### Task directions
Drop the pictures; give again exactly the lines from the one holding "Where should I" through the end of the data.

■ ■ ■ ■ ■

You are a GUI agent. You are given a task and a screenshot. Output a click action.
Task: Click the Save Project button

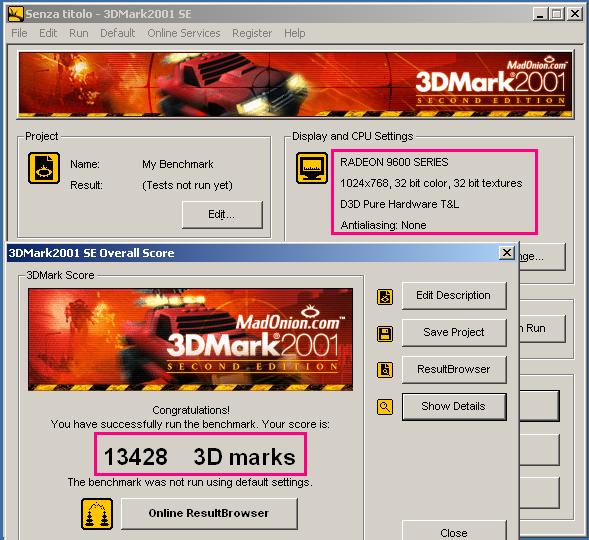point(454,333)
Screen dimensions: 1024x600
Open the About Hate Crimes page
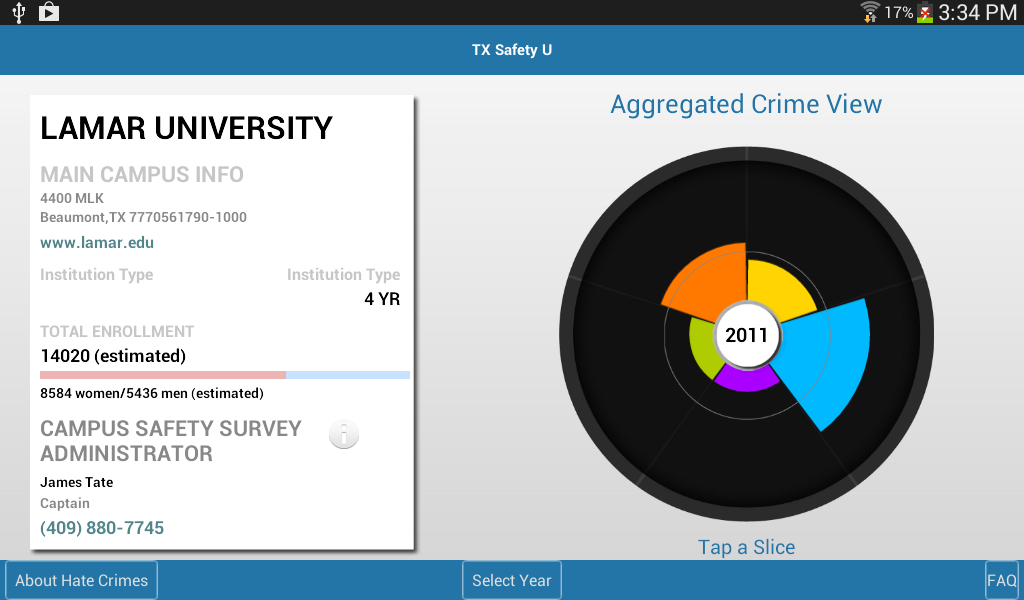82,580
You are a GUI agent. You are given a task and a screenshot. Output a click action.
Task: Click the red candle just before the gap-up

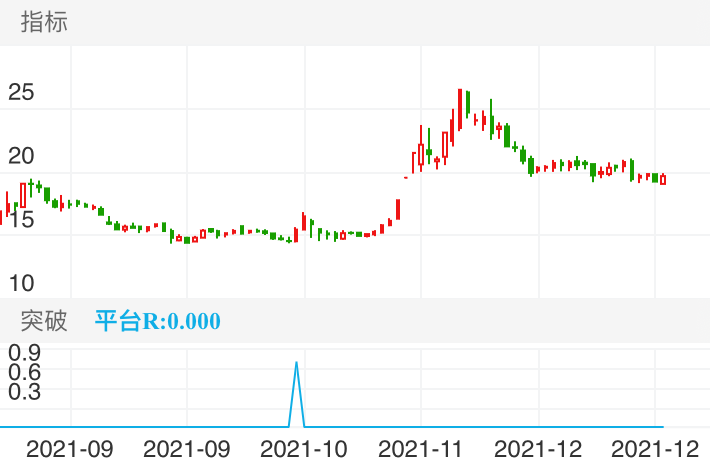coord(398,209)
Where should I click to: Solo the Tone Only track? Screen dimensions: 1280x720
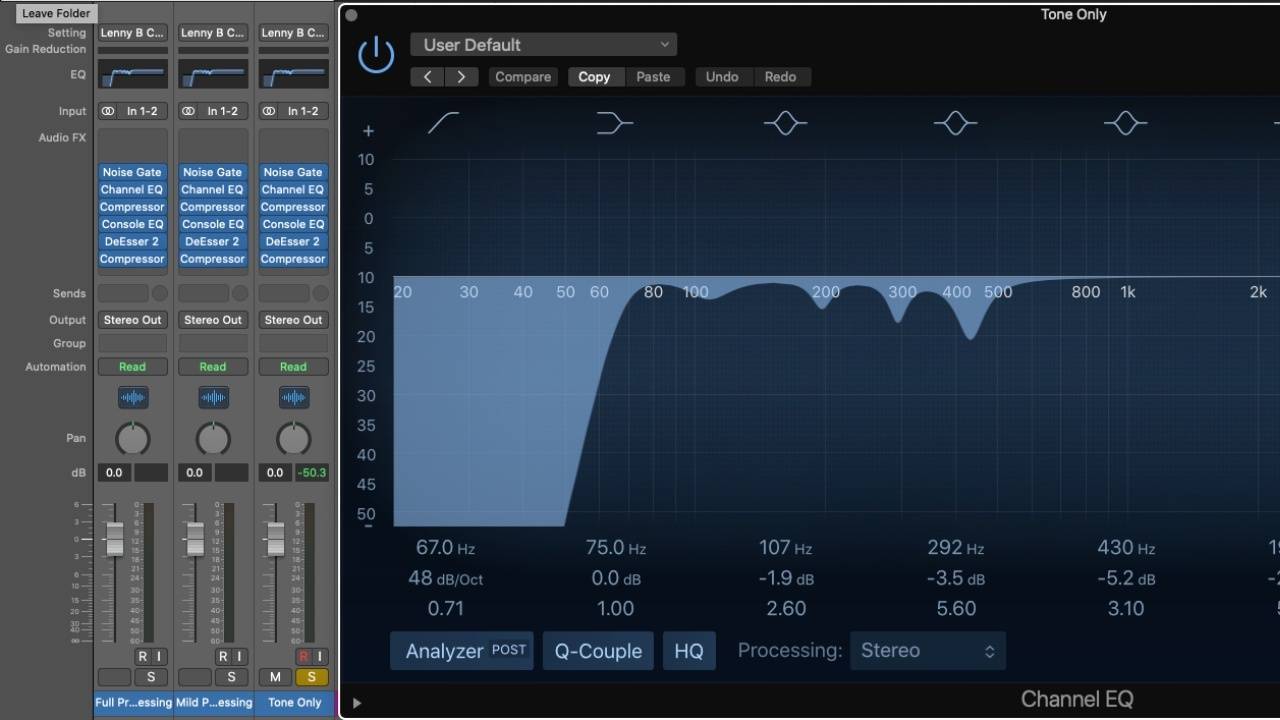pos(312,677)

■ ■ ■ ■ ■

### Answer for the task
Where should I click to: Solo the Tone Only track? Screen dimensions: 1280x720
pos(312,677)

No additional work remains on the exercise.